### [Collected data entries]
☆ ☆ ☆ ☆

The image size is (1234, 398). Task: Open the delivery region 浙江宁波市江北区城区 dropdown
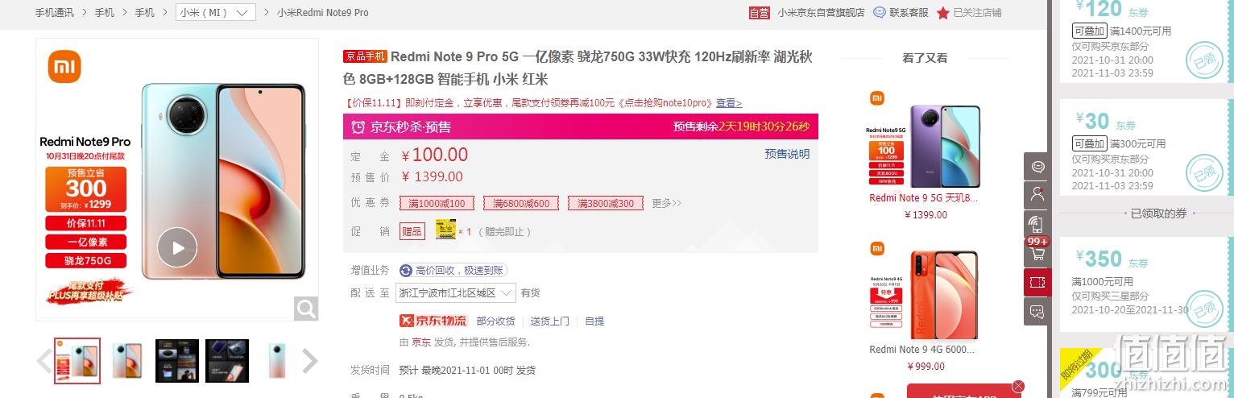pos(457,293)
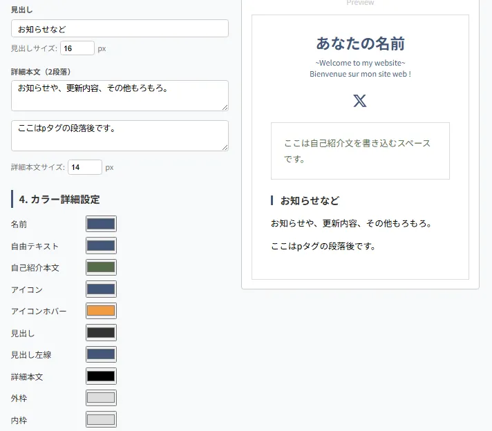
Task: Click the 見出しサイズ number field
Action: pos(77,48)
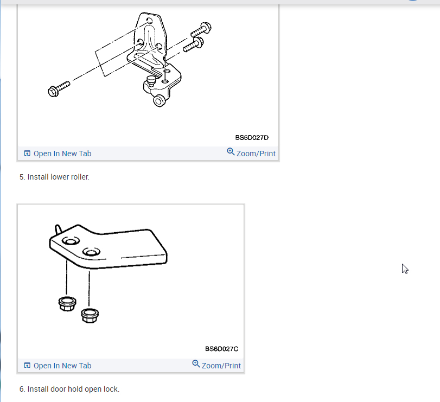Click magnifier icon under diagram BS6D027C

196,363
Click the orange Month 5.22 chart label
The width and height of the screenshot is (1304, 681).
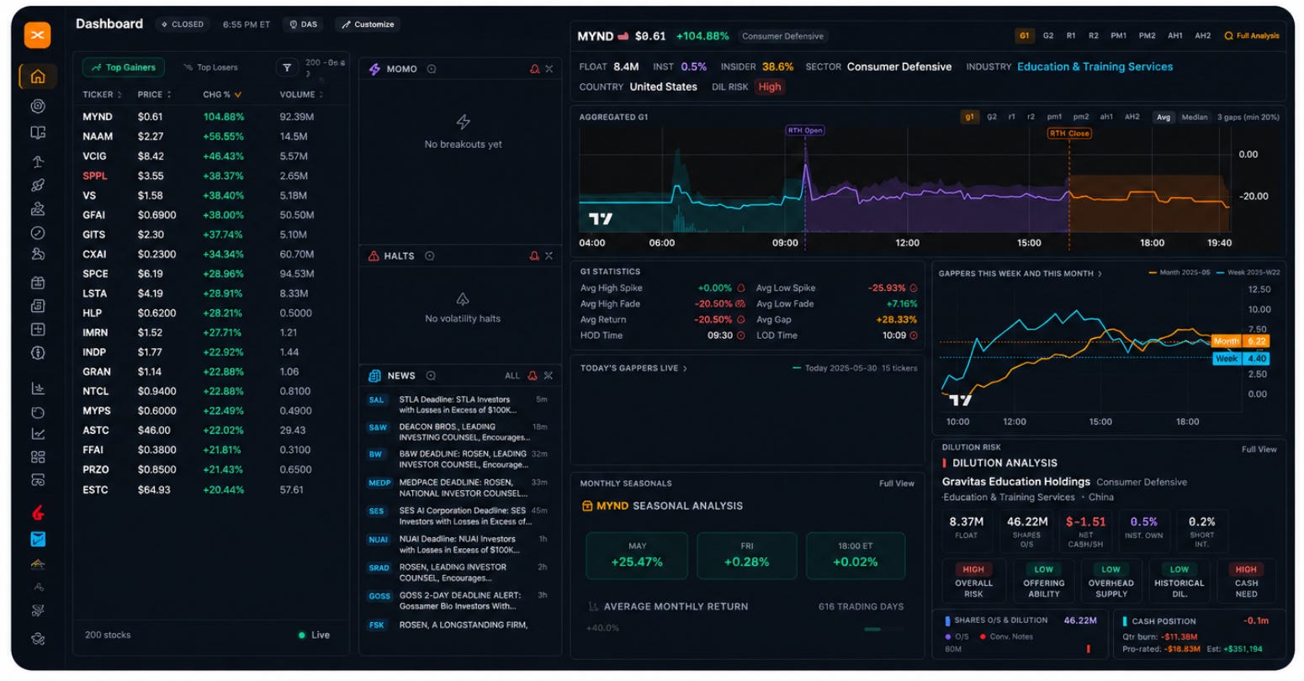1240,341
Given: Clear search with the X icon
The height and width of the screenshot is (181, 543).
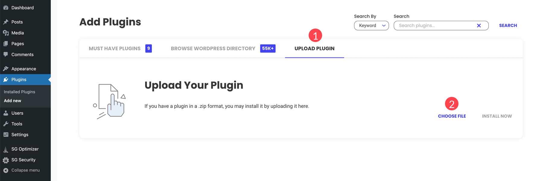Looking at the screenshot, I should coord(478,26).
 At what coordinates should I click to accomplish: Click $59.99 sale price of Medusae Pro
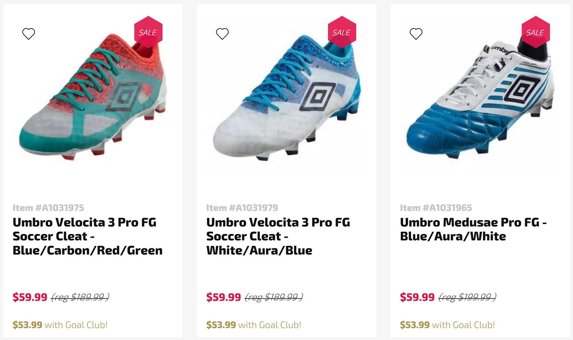(x=417, y=297)
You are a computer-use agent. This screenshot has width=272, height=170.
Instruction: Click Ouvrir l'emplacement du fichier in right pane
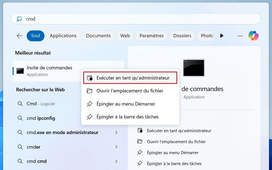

☆ ☆ ☆ ☆

### [Activity]
Leave the pictures aside and print exactly, and only, the lines from the one with "Click the orange Month 5.22 chart label" through the end of the data, both included.

### [Solution to this task]
Click the orange Month 5.22 chart label
The width and height of the screenshot is (1304, 681).
1240,341
Given: Clear search with the X icon
The height and width of the screenshot is (181, 543).
Looking at the screenshot, I should coord(478,26).
 At what coordinates should I click to accomplish: Click $59.99 sale price of Medusae Pro
(x=417, y=297)
You are a computer-use agent. This screenshot has width=272, height=170.
Instruction: Click Ouvrir l'emplacement du fichier in right pane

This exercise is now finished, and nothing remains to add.